A viagem
Existia uma explicação convincente para o caso: tratava-se de uma história de paixão. Quando, ainda pequena, tinha visto postais coloridos do país, havia pensado, num impulso: 'Um dia vou lá.' Freqüentou a escola, estudou disciplinas diversas, a idéia manteve-se por um tempo adormecida. Até que se deu um encontro decisivo. "Sou a professora de francês", apresentou-se a senhora gorda, sorridente. Com olhos vidrados, ela acompanhava os movimentos da mestra. Aos poucos, uma espécie de música tomava conta de seus ouvidos. Ei-la enfeitiçada. Naquela época, lembra-se bem, prometeu a si mesma que não morreria sem ir à França.
Rosa termina de arrumar a mesa, espera a filha. Toca o telefone:
- E então?
- O grupo está formado. Tudo certo.
Uma vez, esteve bem perto de fazer a sua viagem, quando os filhos se aproximavam da adolescência. O marido simpatizava com a idéia; também ele sentia necessidade de sair, depois da longa doença do pai.
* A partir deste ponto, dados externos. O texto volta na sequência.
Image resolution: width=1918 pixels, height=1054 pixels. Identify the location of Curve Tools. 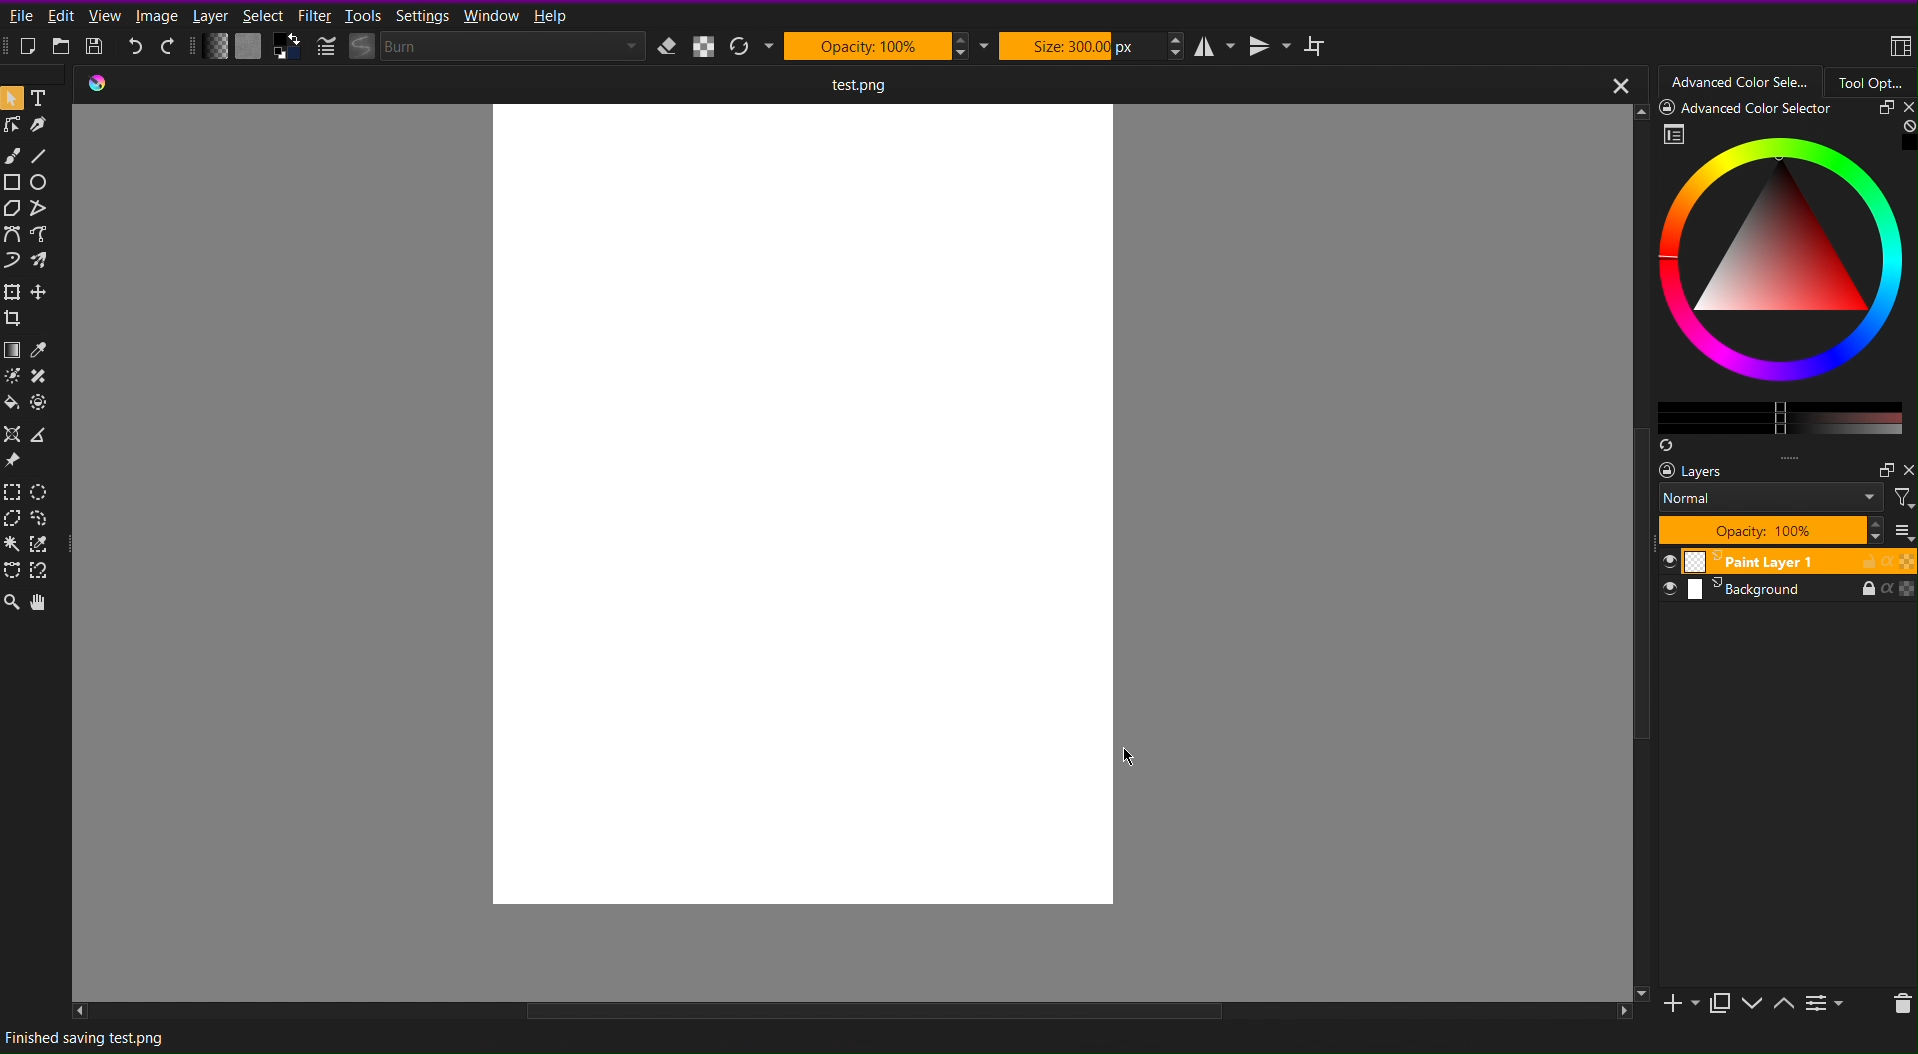
(31, 243).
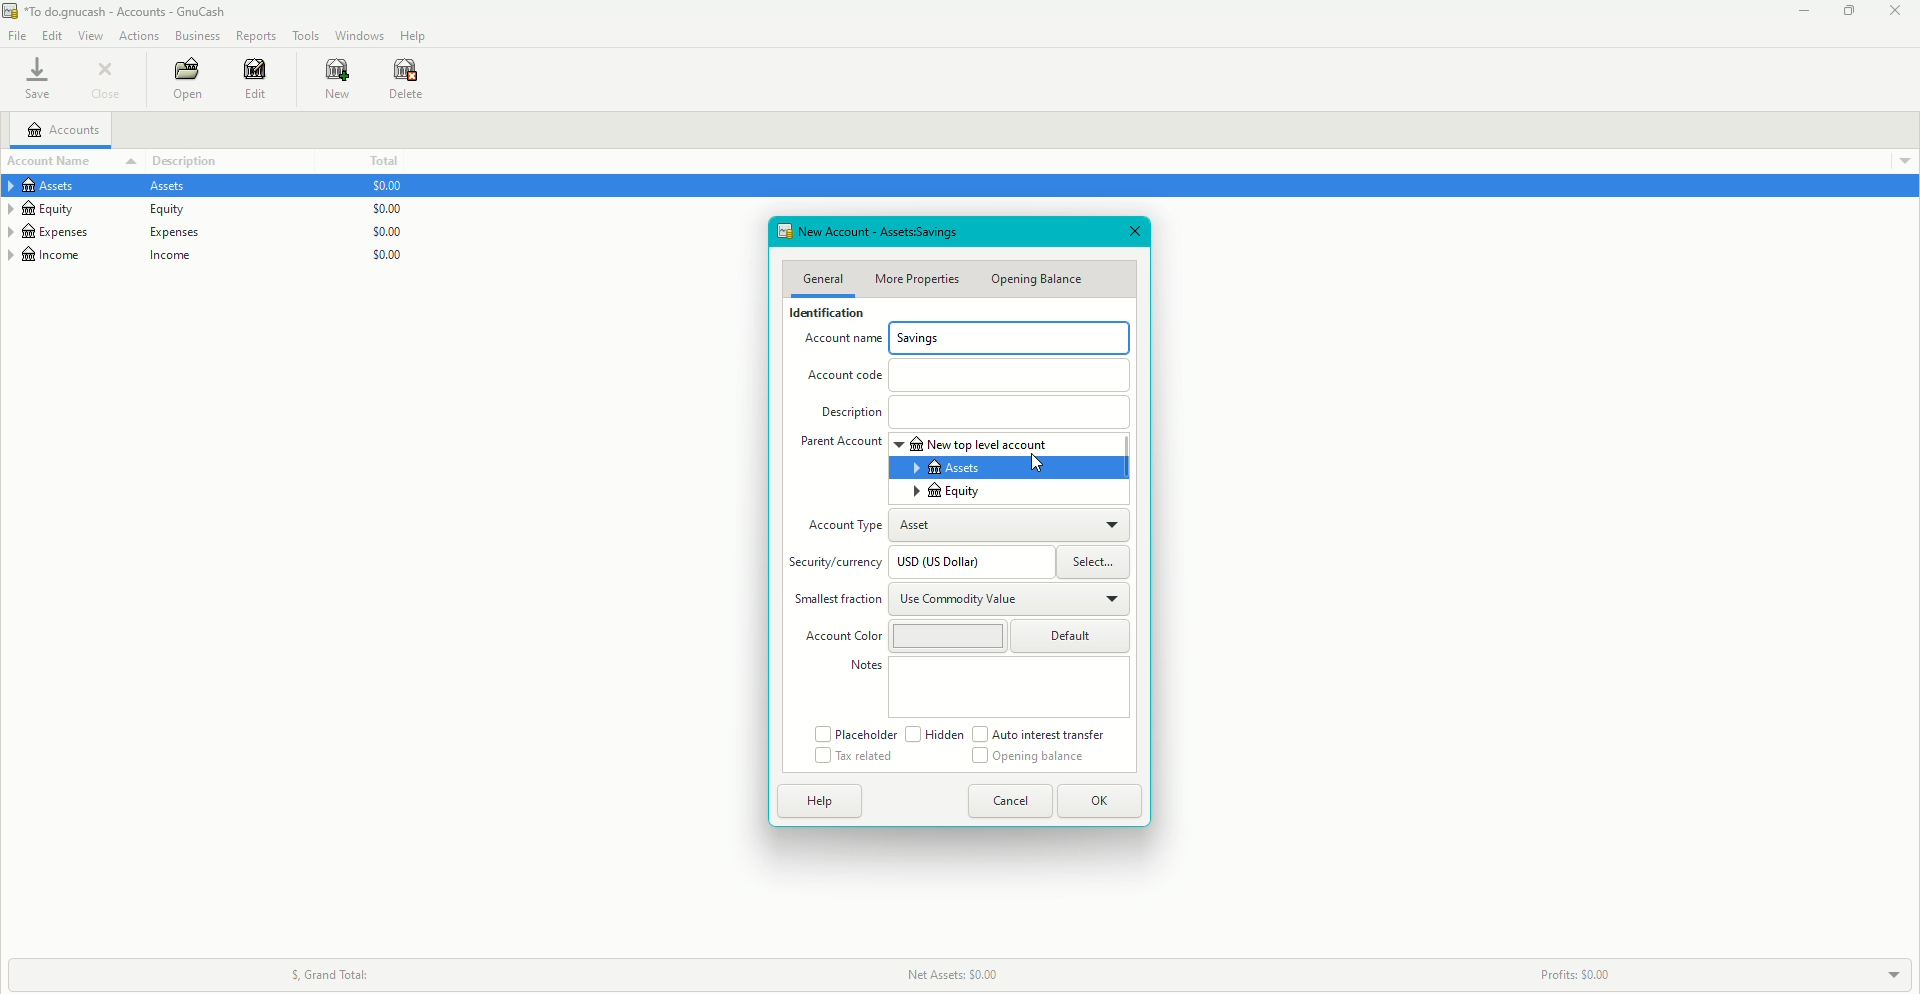 The width and height of the screenshot is (1920, 994). I want to click on Open, so click(185, 81).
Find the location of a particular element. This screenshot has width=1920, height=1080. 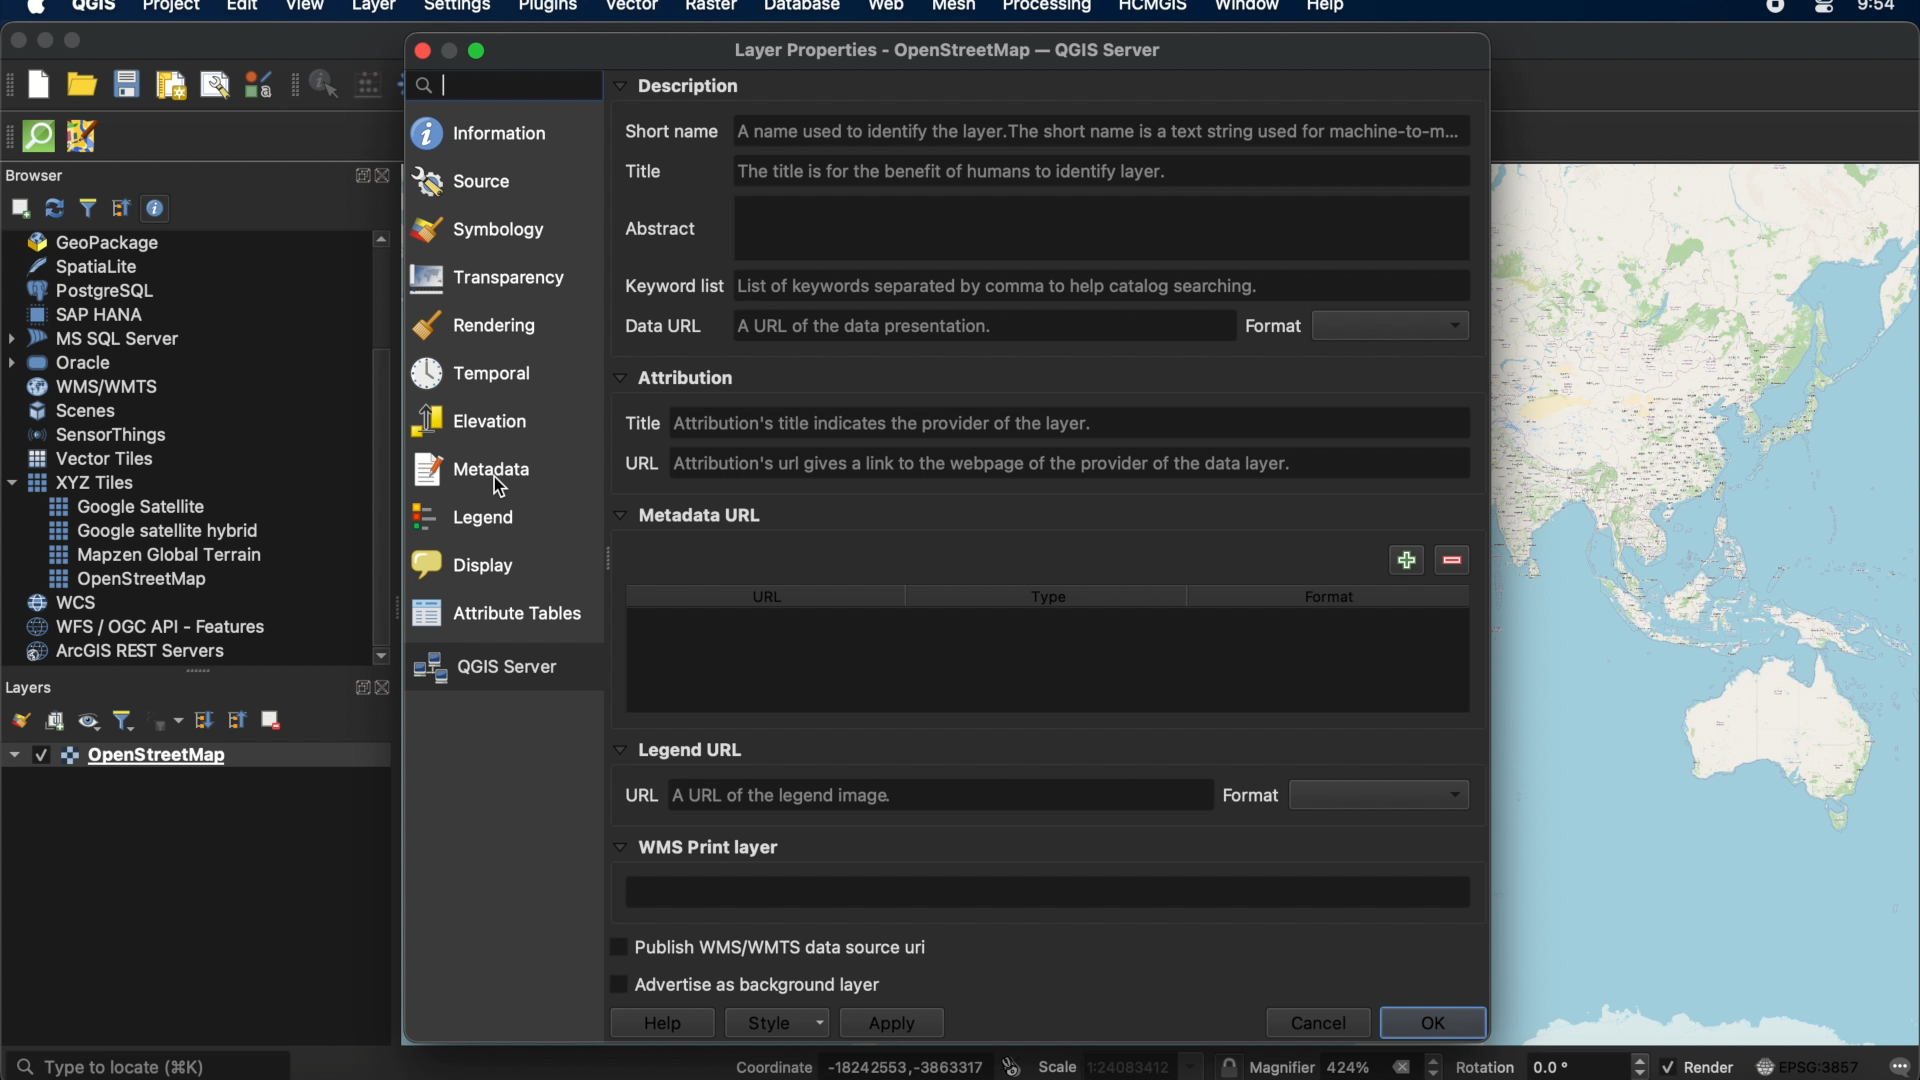

show layout is located at coordinates (213, 84).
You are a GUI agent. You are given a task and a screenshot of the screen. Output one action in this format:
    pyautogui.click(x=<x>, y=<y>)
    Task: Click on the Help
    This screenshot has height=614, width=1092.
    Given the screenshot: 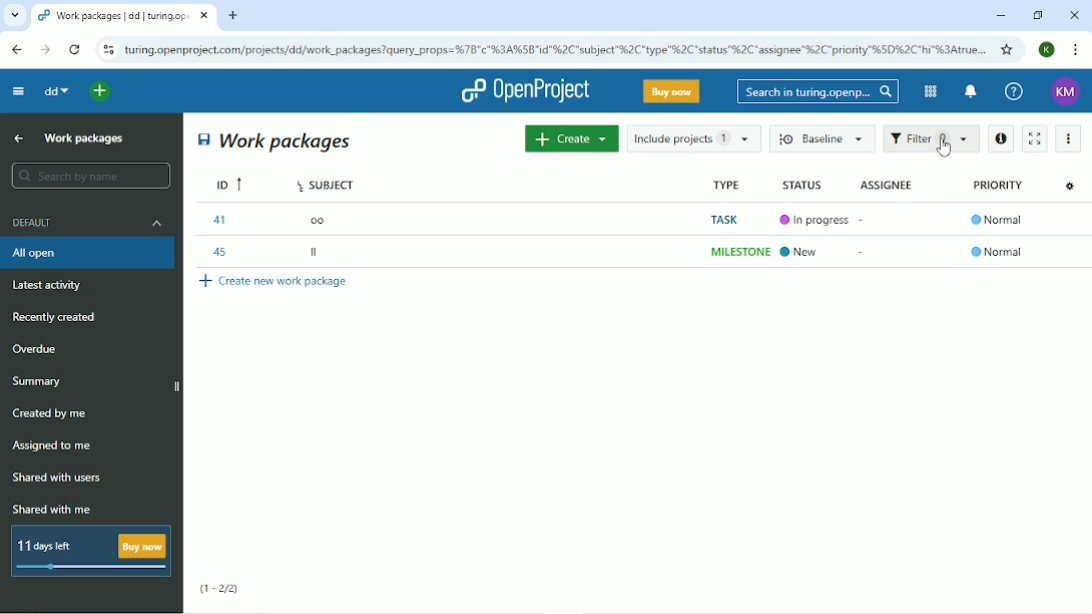 What is the action you would take?
    pyautogui.click(x=1014, y=92)
    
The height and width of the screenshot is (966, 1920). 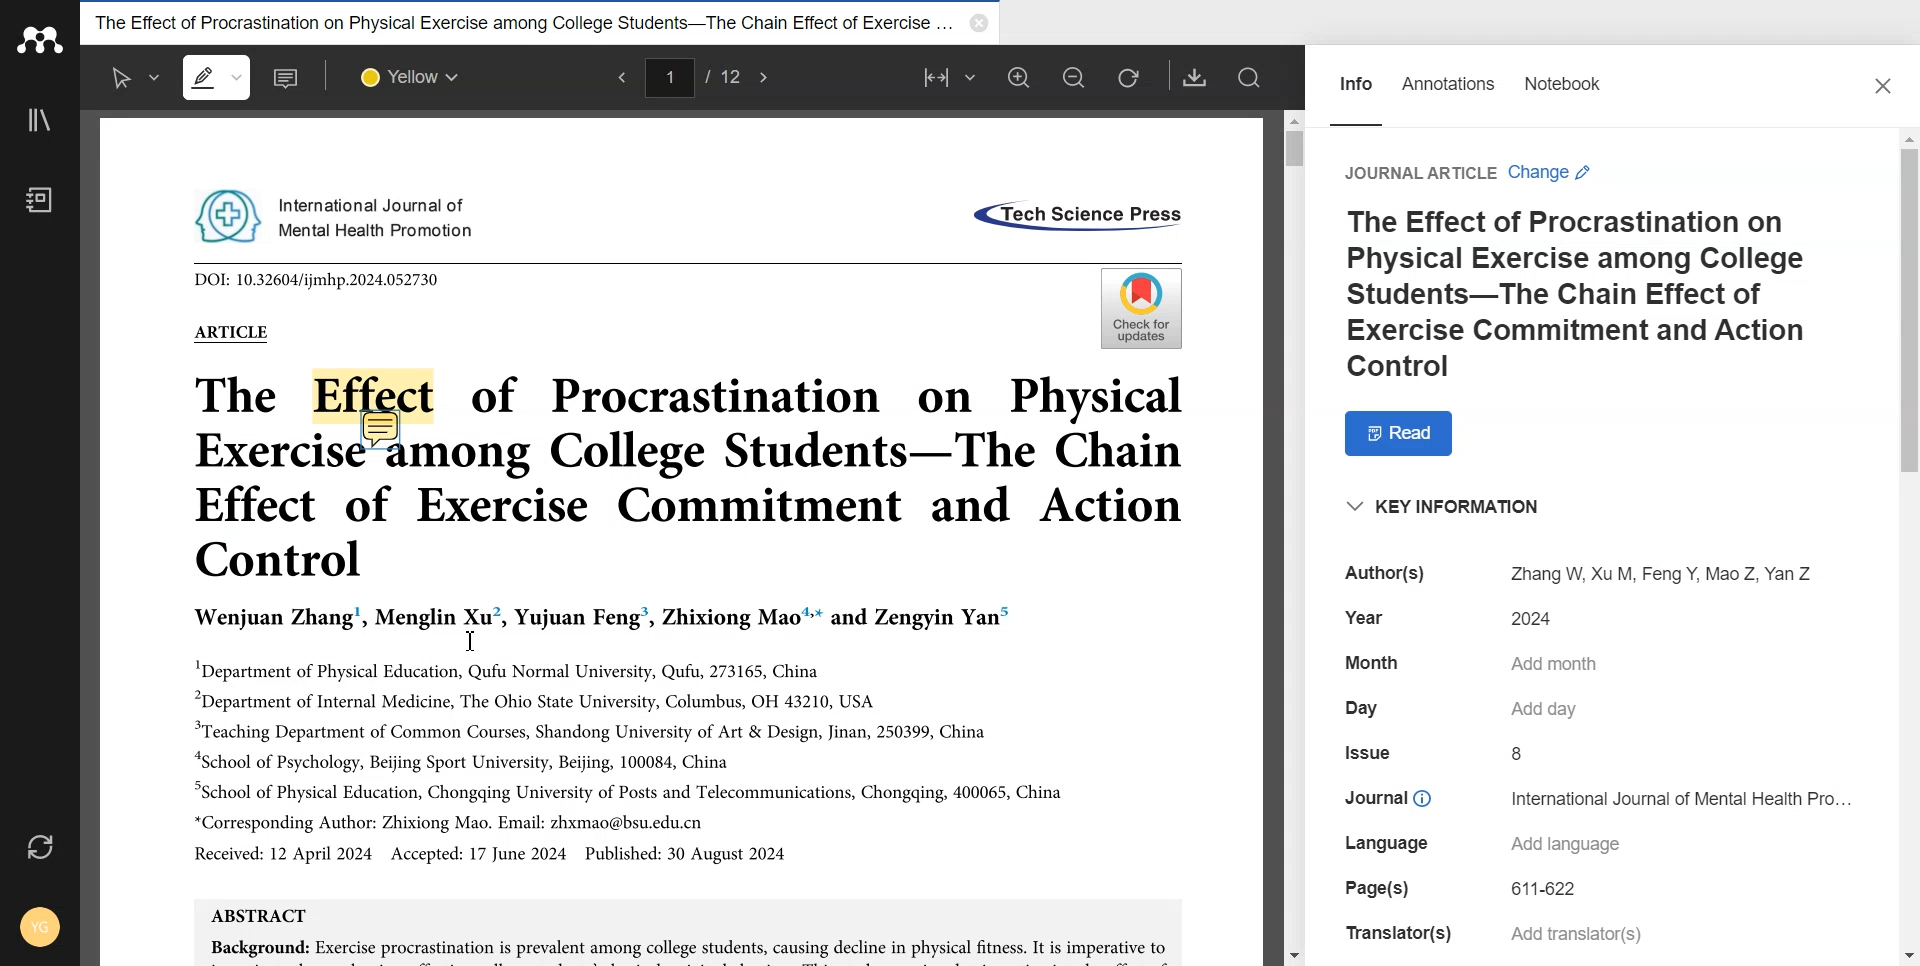 I want to click on Issue 8, so click(x=1439, y=753).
Chegaram a procurar a agência de viagens: houve as primeiras conversas, uma animação ainda reticente querendo invadi-la, ela esquivando-se, deixa pra lá, vamos ver...
Sobreveio, então, o enfarte. Rosa chorou, pelo problema do marido e pela perda da viagem. Engavetou os seus planos e dedicou-se ao doente. Os anos foram passando, os filhos formaram-se, ela terminou ficando só.
A filha vem de longe, já faz um tempo que não se vêem. Rosa pergunta-lhe sobre a carreira, recebe informações sobre o novo namorado, sobre afazeres e passeios. Por fim, surge a indagação:
- E tu, mãe? Não estás muito sozinha?
Precisa contar. Vai escolhendo cada palavra, tateando por entre sombras. A surpresa explode:
- Agora, na tua idade? E os teus problemas de saúde?
A filha sente que a desapontou. Diante do olhar magoado, procura corrigir:
- Eu sei que tu sempre sonhaste com isso. Mas, já pensaste bem? Afinal, é uma viagem longa...
Encara a mãe, que não a ouve mais. Olhar vago, coração nas nuvens, Rosa flutua: não tem mais pejo de entregar-se ao seu sonho.